母の死去◇悼む
数日前に母親が亡くなった。
10日くらい前に危なかったときがあったので、連絡が来て、そのときに会いにいった。
数年間、会っていなかったので、様相が変わっていて、本人かを確認した方がいいかと思うくらいだった。
でも額の形、鼻の形などは母のものだった。
斜め上を見ていたり、ごほごほと痰をきる反応はするが、もう認識力はなく、声をかけても娘が来ているとは分からない、そんな彼女を相手に最後の面会。
言いたいことやありがとうや別れの挨拶。
つらい感じはあるけど、現実感がなくてどうしたものかと思った。
わたしにとって、彼女なりの愛情で育ててくれた面、虐待をした面などいろいろあって、感情の整理がとてもむずかしい。
心の古傷が痛むので会いたいとは思わない部分がありながら、わたしの心のどこかに母を恋しがる部分があるのは間違いないのだ。
だから、たくさんの矛盾を含んだゴビゴビとした奇妙な形の心をそのまま受け入れるのがいいのではないかと今は思う。

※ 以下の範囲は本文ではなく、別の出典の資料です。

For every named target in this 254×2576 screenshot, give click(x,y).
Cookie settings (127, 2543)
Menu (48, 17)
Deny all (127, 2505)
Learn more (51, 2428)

きらいとすきが混在したままでいいのではないだろうか。
わたしにとっては「やっかいな人」だった。
彼女の存在も亡くなったこともつらい。
つらいけれど、心を喜びや悲しみや怒りで満たしながら、彼女という存在と時を共有して駆け抜けた経験は苦しかろうと強烈なものだった。
心が安定するにはまだ時間がかかるのだろう。
彼女の死を悼むことができるのは愛があったからなのじゃないかと思う。
だからしばらくはこの喪失をインナーチャイルドと共に経験していこう。